** Opening Document text block **

Researchers from Case Western Reserve University School of Medicine, University Hospitals Cleveland Medical Center (UH), Cleveland Clinic and Lifebanc (a Northeast Ohio organ-procurement organization) have developed a new way to preserve donated kidneys–a method that could extend the number and quality of kidneys available for transplant, saving more people with end-stage renal disease, more commonly known as “kidney failure.”
The team identified a drug–ethyl nitrite–that could be added to the preservation fluid to generate tiny molecules called S-nitrosothiols (SNOs), which regulate tissue-oxygen delivery. This, in turn, restored flow-through and reduced resistance within the kidney. Higher flow-rates and lower resistance are associated with better kidney function after transplantation.
Their research was funded by a grant from the Roche Organ Transplant Research Foundation and recently published in Annals of Surgery.
The United States has one of the world’s highest incidences of end-stage renal disease, and the number of afflicted individuals continues to increase. The prevalence of end-stage renal disease has more than doubled between 1990 and 2016, according to the Centers for Disease Control.

** Closing Document text block **

— Brief —
Carry on the article about preserving donated kidneys from where it stops above.

** Opening Excerpted records block **

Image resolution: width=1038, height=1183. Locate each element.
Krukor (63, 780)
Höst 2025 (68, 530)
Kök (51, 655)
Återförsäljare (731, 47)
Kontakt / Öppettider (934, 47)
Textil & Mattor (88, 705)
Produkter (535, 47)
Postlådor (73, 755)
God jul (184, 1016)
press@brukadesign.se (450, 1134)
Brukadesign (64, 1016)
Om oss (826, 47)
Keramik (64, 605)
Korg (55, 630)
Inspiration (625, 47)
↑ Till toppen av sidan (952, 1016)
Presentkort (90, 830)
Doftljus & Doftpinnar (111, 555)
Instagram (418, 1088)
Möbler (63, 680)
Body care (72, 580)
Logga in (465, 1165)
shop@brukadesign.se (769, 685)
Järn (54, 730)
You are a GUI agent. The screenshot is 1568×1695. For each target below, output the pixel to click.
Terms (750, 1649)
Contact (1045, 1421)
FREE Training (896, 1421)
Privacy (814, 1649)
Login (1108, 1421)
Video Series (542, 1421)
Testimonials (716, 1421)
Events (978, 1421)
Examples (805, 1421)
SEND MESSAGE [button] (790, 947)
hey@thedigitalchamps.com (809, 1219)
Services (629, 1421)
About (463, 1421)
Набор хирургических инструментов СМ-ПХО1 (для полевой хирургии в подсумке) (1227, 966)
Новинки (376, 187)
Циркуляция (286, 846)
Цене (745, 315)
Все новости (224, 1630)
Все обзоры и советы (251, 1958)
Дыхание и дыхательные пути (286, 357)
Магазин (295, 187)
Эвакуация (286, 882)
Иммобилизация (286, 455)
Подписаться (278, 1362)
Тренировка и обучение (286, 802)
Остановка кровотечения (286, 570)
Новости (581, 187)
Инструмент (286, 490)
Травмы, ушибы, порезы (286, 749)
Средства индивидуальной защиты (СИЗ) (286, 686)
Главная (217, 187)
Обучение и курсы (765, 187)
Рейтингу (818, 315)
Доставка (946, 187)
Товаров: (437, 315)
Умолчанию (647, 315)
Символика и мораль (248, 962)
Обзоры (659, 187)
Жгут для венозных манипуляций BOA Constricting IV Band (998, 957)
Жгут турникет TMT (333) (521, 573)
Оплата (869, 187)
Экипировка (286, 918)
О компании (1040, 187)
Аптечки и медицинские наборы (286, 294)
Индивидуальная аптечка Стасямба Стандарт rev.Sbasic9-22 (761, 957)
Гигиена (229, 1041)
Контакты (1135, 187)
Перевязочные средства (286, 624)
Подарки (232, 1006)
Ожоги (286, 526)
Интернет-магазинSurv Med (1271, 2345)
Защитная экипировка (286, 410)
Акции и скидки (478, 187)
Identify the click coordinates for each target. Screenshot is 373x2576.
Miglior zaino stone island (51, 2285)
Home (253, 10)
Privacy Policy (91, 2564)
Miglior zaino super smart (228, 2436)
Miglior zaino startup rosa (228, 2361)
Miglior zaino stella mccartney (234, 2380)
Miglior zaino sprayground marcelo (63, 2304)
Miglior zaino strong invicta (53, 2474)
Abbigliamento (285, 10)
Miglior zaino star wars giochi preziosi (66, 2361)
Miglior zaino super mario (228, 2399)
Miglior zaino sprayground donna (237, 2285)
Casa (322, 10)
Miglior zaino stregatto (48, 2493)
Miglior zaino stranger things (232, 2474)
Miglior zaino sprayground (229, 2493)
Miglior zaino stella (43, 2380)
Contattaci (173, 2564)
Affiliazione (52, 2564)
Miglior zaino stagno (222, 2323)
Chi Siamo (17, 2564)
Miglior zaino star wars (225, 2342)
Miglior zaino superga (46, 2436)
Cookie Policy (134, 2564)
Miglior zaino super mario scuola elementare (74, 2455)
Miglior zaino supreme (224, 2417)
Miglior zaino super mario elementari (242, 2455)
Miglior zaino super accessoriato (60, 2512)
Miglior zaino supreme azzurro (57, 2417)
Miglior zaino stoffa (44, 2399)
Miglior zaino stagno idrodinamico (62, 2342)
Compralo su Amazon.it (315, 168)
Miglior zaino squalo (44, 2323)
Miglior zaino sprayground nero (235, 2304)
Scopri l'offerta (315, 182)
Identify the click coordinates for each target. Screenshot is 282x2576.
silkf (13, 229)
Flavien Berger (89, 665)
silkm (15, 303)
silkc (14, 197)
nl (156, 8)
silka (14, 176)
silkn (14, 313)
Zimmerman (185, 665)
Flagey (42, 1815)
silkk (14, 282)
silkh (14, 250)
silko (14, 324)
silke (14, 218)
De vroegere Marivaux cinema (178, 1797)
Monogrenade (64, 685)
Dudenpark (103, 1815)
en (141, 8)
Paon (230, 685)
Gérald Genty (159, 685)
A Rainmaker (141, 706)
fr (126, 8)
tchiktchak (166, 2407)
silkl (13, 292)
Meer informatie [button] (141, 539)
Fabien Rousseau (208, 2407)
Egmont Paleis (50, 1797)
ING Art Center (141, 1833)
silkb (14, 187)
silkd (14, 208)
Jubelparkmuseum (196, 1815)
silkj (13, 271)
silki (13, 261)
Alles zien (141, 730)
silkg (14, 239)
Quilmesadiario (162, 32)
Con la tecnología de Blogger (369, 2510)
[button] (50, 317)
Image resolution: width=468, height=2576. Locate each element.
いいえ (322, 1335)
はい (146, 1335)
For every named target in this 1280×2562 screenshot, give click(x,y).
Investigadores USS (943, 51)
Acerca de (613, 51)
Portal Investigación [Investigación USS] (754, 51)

** Closing Excerpted records block **

— Answer box —
The optimal treatment is a kidney transplant, but demand far exceeds supply. Additionally, donation rates for deceased donors have been static for several years, despite various public-education campaigns, resulting in fewer kidneys available for transplant. And while the proportion and number of living donors has increased, this latter group still only makes up a small percentage of recovered kidneys for transplant.
Increasing the number of kidneys available for transplant benefits patients by extending lifespans and/or enhancing quality of life as well as the potential for reducing medical costs (a transplant is cheaper than ongoing dialysis). To help improve outcomes for kidney transplant patients, the team explored ways to extend the viability of donated kidneys.
Improvements in surgical techniques and immunosuppression therapies have made kidney transplants a relatively common procedure. However, less attention has been paid to maintaining/improving kidney function during the kidney-transport phase.
“We addressed this latter point through developing enhanced preservation methods,” said senior author James Reynolds, professor of Anesthesiology and Perioperative Medicine at Case Western Reserve School of Medicine and a member of the Harrington Discovery Institute at UH.
For decades, procured kidneys were simply flushed with preservation solution and then transported in ice-filled coolers to the recipient’s hospital. But advances in pumping technology slowly changed the field toward active storage, the preferred method for conveying the organ from donor to recipient.
“However, while 85% of kidneys are now pumped, up to 20% of kidneys are determined to be unsuitable for transplant during the storage phase,” said Kenneth Chavin, professor of surgery at the School of Medicine, chief of hepatobiliary and transplant surgery and director of the UH Transplant Institute.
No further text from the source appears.